We have seen first hand just what addiction can do to a child and to a family. It's heartbreaking, frustrating, and even confusing. As I have wasted so much time being angry, worrying, feeling overwhelmed, and even doubting that God can truly do the impossible.

A few months ago I looked into another mother's eyes seeing that I am a sinner just like her. The only difference is that I have been saved. I have been redeemed, and daily I have to come to the feet of Jesus begging for forgiveness, because I have been shown God's grace and mercy. I know just how powerful the gift of salvation is and I see the power in prayer.

Because of this I have also prayed earnestly expecting God to do amazing things in this mother's life. God things, life changing things, Salvation things. Sure, it's been hard, but I see the good in her. I see the amazing life God wants for her.

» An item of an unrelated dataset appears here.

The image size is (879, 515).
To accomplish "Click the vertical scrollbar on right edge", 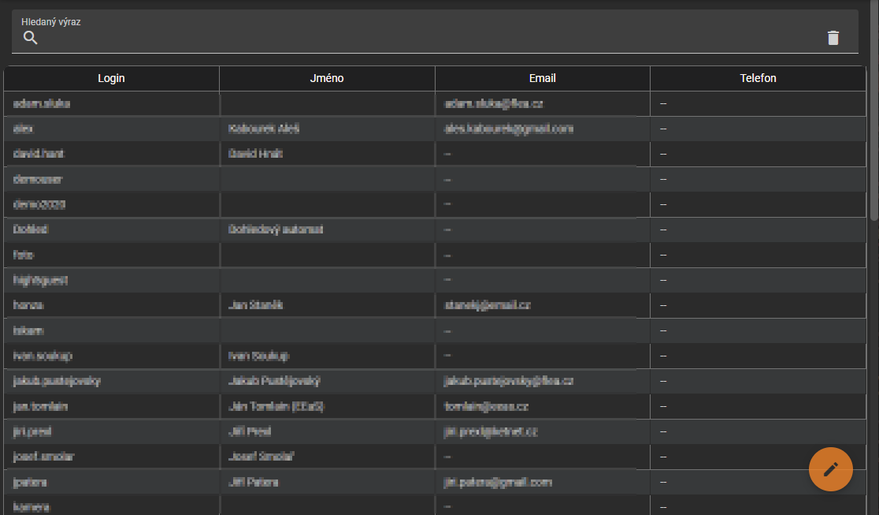I will point(874,112).
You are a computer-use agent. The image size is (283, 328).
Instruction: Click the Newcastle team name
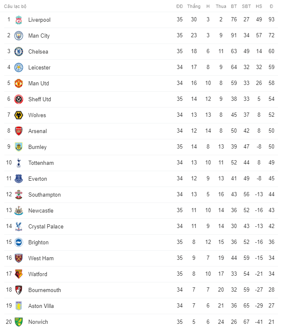click(41, 210)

Through this journey God has shown us the impossible. I have witnessed a selfless mom making the hardest, but yet best decision of her life, signing those termination papers. Regardless of what has happened I can't truly imagine what was going on in her mind. As we locked eyes, I saw her heart, I felt her love, and I saw her how Jesus sees her. It was the most AMAZING feeling! God did the impossible!

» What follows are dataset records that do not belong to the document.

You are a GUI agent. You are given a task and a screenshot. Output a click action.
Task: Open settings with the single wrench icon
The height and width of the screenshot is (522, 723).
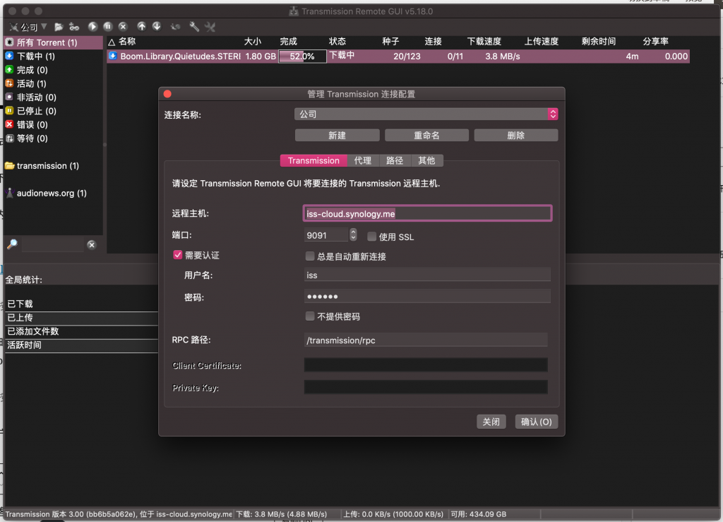193,27
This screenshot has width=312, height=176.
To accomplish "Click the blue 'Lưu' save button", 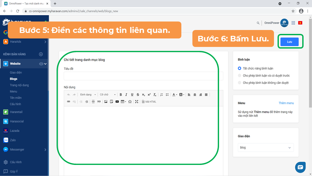I will [289, 42].
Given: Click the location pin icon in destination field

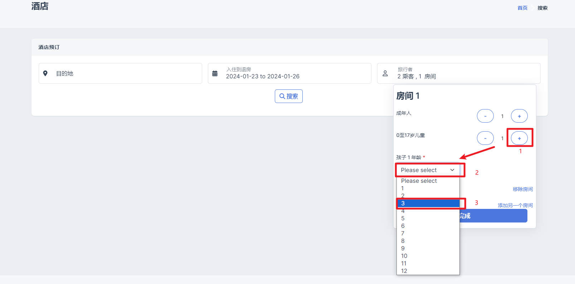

After that meeting, we embraced and have done so many times, but this time it was different. I looked her in eyes and told her to be ready. She looked at me with confusion, but because I know God hears our prayers and I am praying expectantly I know that He IS and WILL do something amazing in her life. It may be tomorrow it may be 10 years, but I will not stop praying for her and the gift she has given her child.  The gift of life, and forever love.

TODAY, however was the actual hearing for Termination of Parental Rights. It's a day we have been earnestly praying for. A day that we thought many times was not going to happen, but continued on the path God set in front of us. A day that brings so much joy to one family, but so much heartache and hurt to another.

As a mom I am still trying to wrap my mind and emotions around all of this. Although I am blessed to know we are about to have a big celebration and an adoption day, my heart still aches for this beautiful mom. This journey has shown me how important it is to speak life into people and plant the seeds we are called to plant. We are witnesses to all around! I can't wait for the day she is saved and her life is forever changed because I know God is at work!

Adoption Day is coming and so is Jesus!!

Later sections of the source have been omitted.